The impact of Exercise on the Brain
We hear a lot about the positive effects of exercise on the body. Every major system of the body benefits from exercise, especially the musculoskeletal, cardiovascular, respiratory and endocrine systems. Recently, however, attention has turned to the positive effect of exercise on the brain, which of course is part of the nervous system. This is an exciting and growing area of research. There are many aspects of brain function that have been found to improve under exercise conditions. Perhaps the most interesting are:
- Mental Health
- Cognitive (Anti-aging)
In the area of mental health, the effect of exercise on depression and anxiety disorders has been investigated most extensively. Clinical studies have shown that regular aerobic exercise is just as effective as taking anti-depressants in controlling mild-to-moderate depression. The effects can be achieved by following basic exercise guidelines, such as performing a total of 150 minutes of moderate intensity aerobic exercise per week. One way that exercise helps is by stimulating the production of endorphins, which are brain chemicals that improve mood and inhibit pain.

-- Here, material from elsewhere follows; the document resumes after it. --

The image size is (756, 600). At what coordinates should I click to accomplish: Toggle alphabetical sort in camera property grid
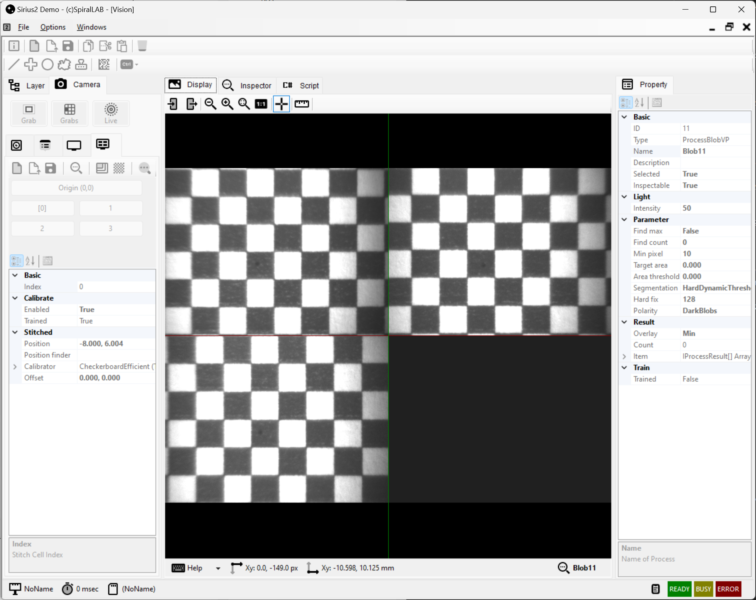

For those suffering from mild-to-moderate depression, engaging in regular exercise can be a viable alternative to taking medications.
With regard to cognitive function, exercise improves memory and other skills linked the “executive” regions of the brain. Functional MRI has opened up a whole new line of research on the relationship between exercise and cognition. For example, the hippocampus, which is considered the memory center of the brain, has been shown to increase in size and volume in response to exercise. Information processing also improves under exercise conditions. The implications of these relationships to age-related brain changes are tremendous. One conclusion is that exercise can offset the negative effects of aging on brain function.
All of this further supports the contention that if exercise could be made in pill form, it would be the greatest cure-all in the world.